**DATA SHOWN**
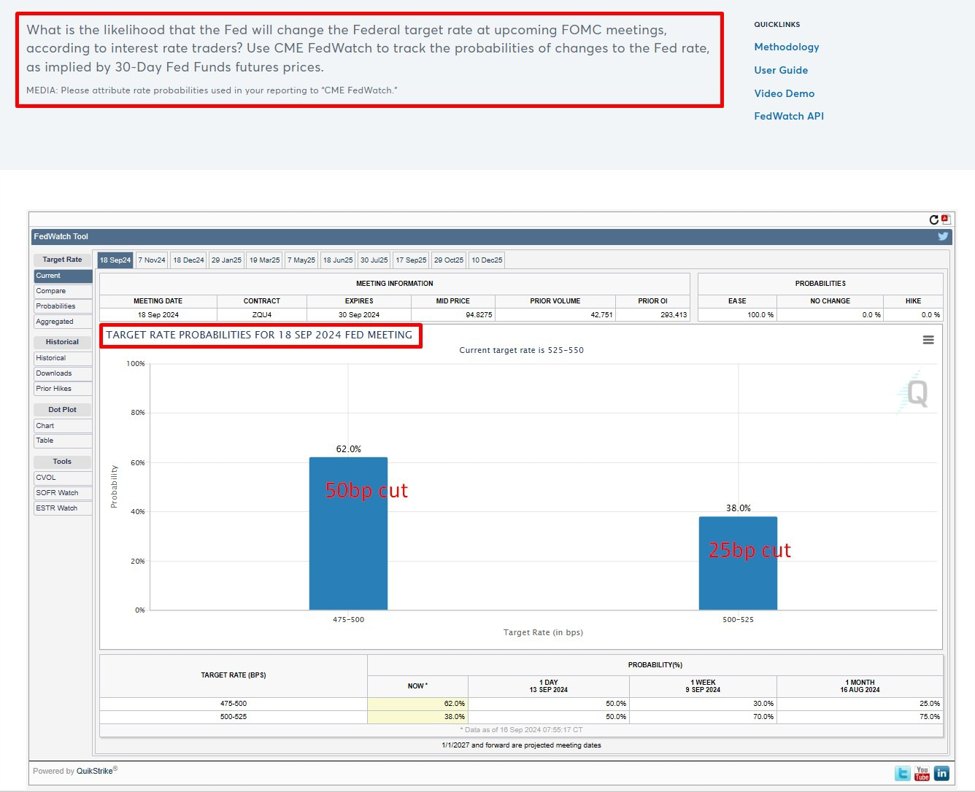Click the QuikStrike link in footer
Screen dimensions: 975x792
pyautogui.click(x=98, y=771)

--

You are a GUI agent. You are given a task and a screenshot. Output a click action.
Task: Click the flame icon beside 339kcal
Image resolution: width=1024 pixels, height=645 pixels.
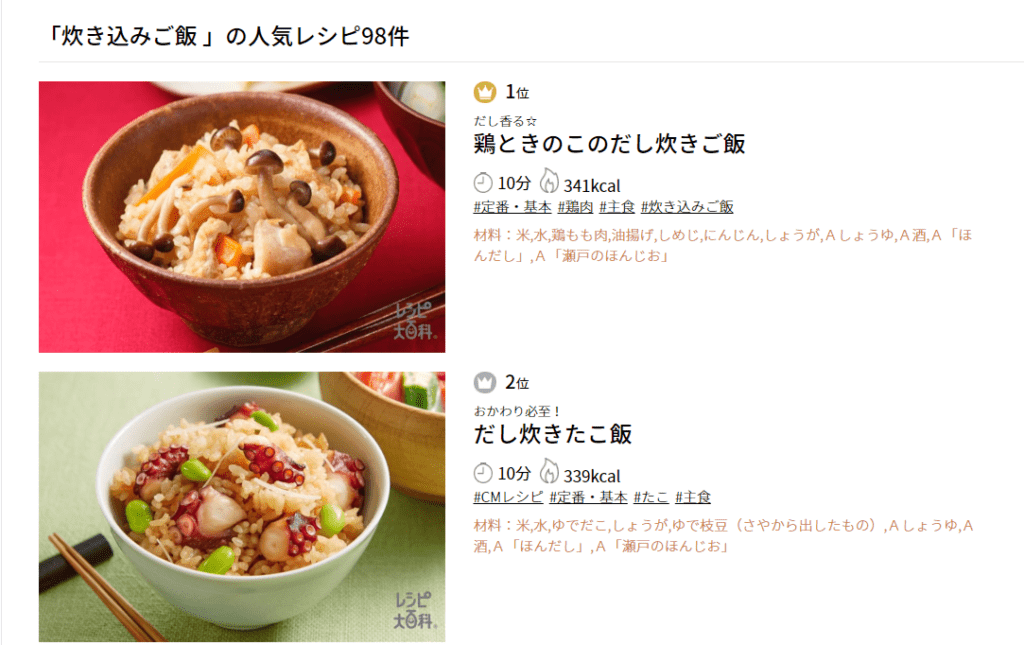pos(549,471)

---

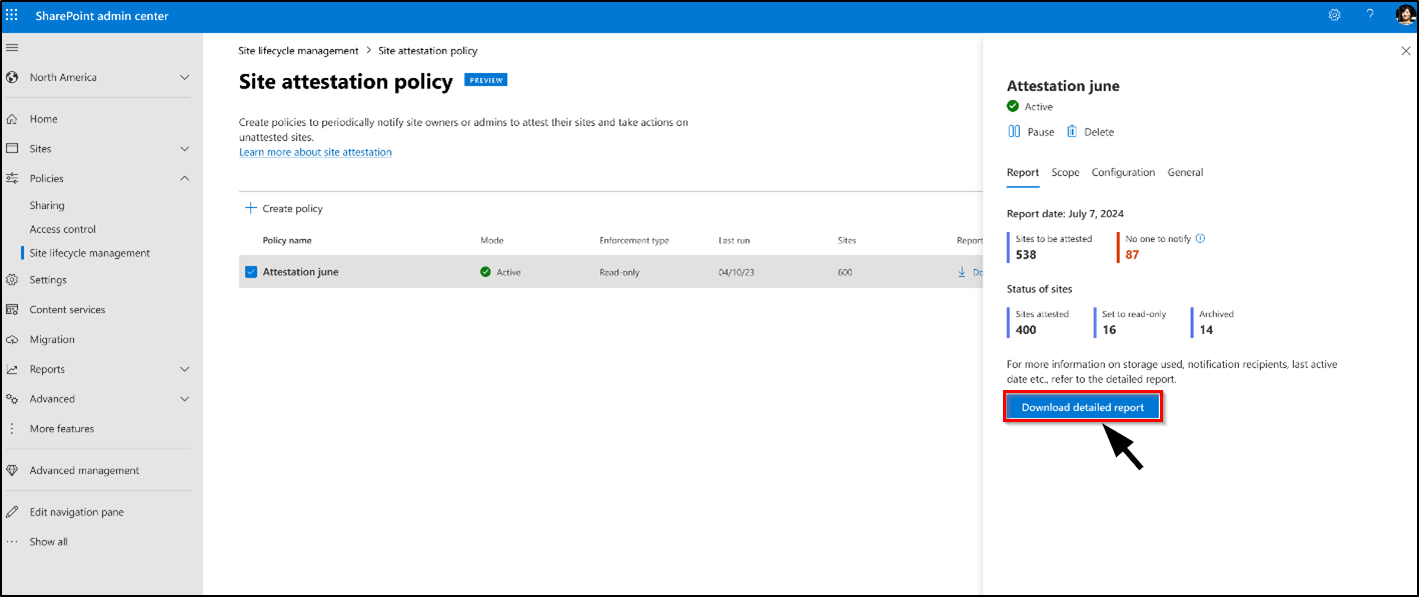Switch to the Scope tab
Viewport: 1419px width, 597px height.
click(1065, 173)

**EXERCISE**
Rewrite the data starting at the line containing "Click the QuikStrike link in footer" and ending at the line containing "pyautogui.click(x=98, y=771)", swapping "footer" for "sidebar" and changing nothing else. Give only those lines and leave out the pictures.

**PROBLEM SOLUTION**
Click the QuikStrike link in sidebar
Screen dimensions: 975x792
pyautogui.click(x=98, y=771)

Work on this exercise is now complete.